Les SS ont détruit la plupart des archives du KL Auschwitz lors de l’évacuation du camp en janvier 1945. Le portrait d’immatriculation de ce détenu a disparu.

Les SS ont détruit la plupart des archives du KL Auschwitz
lors de l’évacuation du camp en janvier 1945.
Le portrait d’immatriculation de ce détenu a disparu.

Jan (Jean) Krecioch naît le 26 mai 1893 à Chocznia (Pologne), fils de Tomasz Krecioch et de Ludwida Styla. Il conservera la nationalité polonaise.

Au moment de son arrestation, il est domicilié au 184, rue Émile-Heurteau (aujourd’hui rue des Pommiers), « troisième rangée » de la cité ouvrière de la Petit-Fin, à Homécourt (Meurthe-et-Moselle – 54). Il est voisin de Wladyslaw Bigos, Jean Trzeciak, et Victor Ziemkiewicz.

Avec son épouse, Maria, ils ont six enfants.

Homécourt. Cité ouvrière de la Petite Fin et l’usine sidérurgique en arrière plan. Carte postale. Collection particulière. D.R.

Homécourt. Cité ouvrière de la Petite Fin et l’usine sidérurgique
en arrière plan. Carte postale. Collection particulière. D.R.

Jean Krecioch est mineur de fer au puits du Fond de la Noue à Homécourt.

Homécourt. Puit de mine du Fond de la Noue. Carte postale. Collection Mémoire Vive.

Homécourt. Puit de mine du Fond de la Noue. Carte postale. Collection Mémoire Vive.

Le 2 mars 1942, il est arrêté à son domicile par les « autorités allemandes ».

+++

CONSIGNE 1 – Indiquez si chaque affirmation concorde avec la notice sur Jan Krecioch, en répondant par oui ou par non et en citant les mots décisifs de la notice. (a) Jan Krecioch est né à Homécourt. (b) Il travaille comme mineur de fer. (c) Il est arrêté sur son lieu de travail.
CONSIGNE 2 –
Répondez aux questions suivantes d'après la notice sur Jan Krecioch.
(a) Combien d'enfants Jan Krecioch et son épouse ont-ils ?
(b) Comment s'appelle aujourd'hui la rue Émile-Heurteau ?
(c) À quelle date les SS ont-ils évacué le camp d'Auschwitz ?
CONSIGNE 3 – Reprenez la notice sur Jan Krecioch à la suite de sa dernière phrase.

JEU DE DONNÉES –
+++

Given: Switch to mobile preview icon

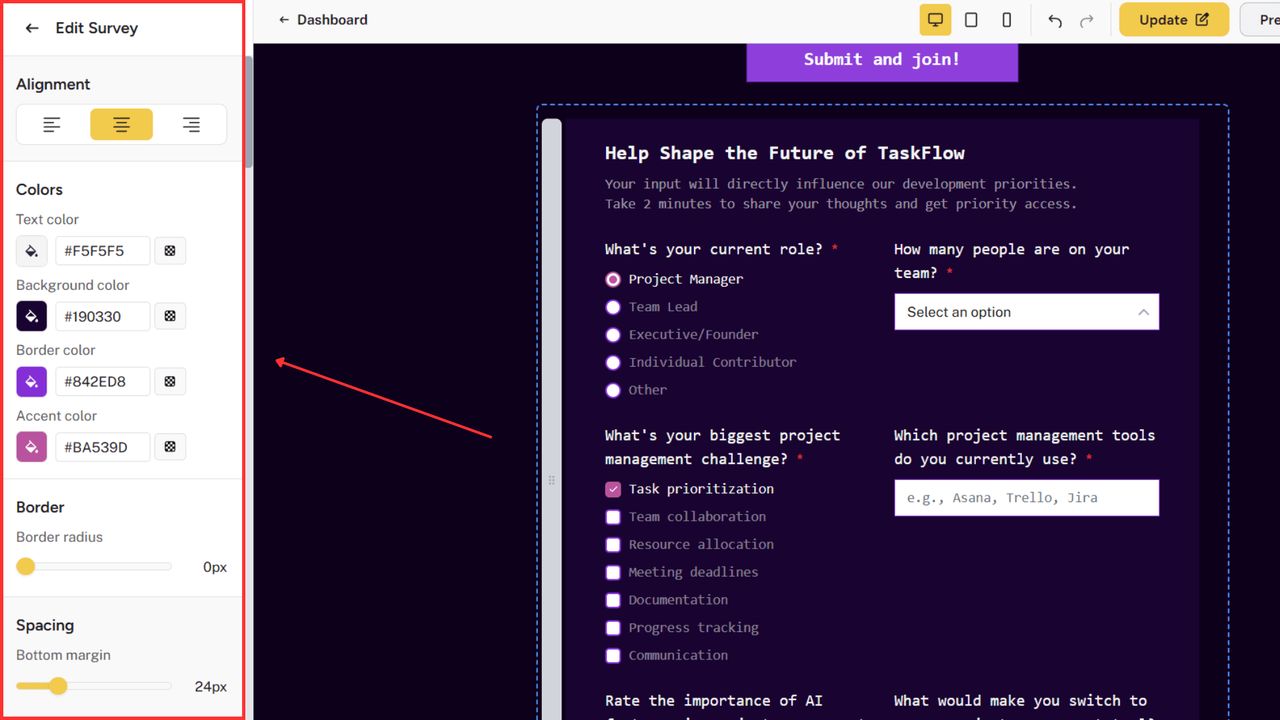Looking at the screenshot, I should 1007,20.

+++

RÉPONSE 1 –
(a) Non : « naît le 26 mai 1893 à Chocznia (Pologne) ».
(b) Oui : « Jean Krecioch est mineur de fer au puits du Fond de la Noue à Homécourt. »
(c) Non : « il est arrêté à son domicile ».

RÉPONSE 2 –
(a) Six.
(b) La rue des Pommiers.
(c) En janvier 1945.

RÉPONSE 3 –
À la suite du sabotage du transformateur électrique de l’usine d’Auboué dans la nuit du 4 au 5 février ; action de résistance qui déclenche une vague d’arrestations dans le département (70, dont plusieurs dizaines de futurs “45000”), Jean Krecioch est désigné comme otage, probablement en tant que « nationaliste polonais » ; à vérifier…

À une date restant à préciser, il est transféré au camp allemand de Royallieu à Compiègne (Oise), administré et gardé par la Wehrmacht (Frontstalag 122 – Polizeihaftlager).

Entre fin avril et fin juin 1942, il est sélectionné avec plus d’un millier d’otages désignés comme communistes et une cinquantaine d’otages désignés comme juifs dont la déportation a été décidée en représailles des actions armées de la résistance communiste contre l’armée allemande (en application d’un ordre de Hitler).

Le 6 juillet 1942 à l’aube, les détenus sont conduits à pied sous escorte allemande à la gare de Compiègne, sur la commune de Margny, et entassés dans des wagons de marchandises. Le train part une fois les portes verrouillées, à 9 h 30.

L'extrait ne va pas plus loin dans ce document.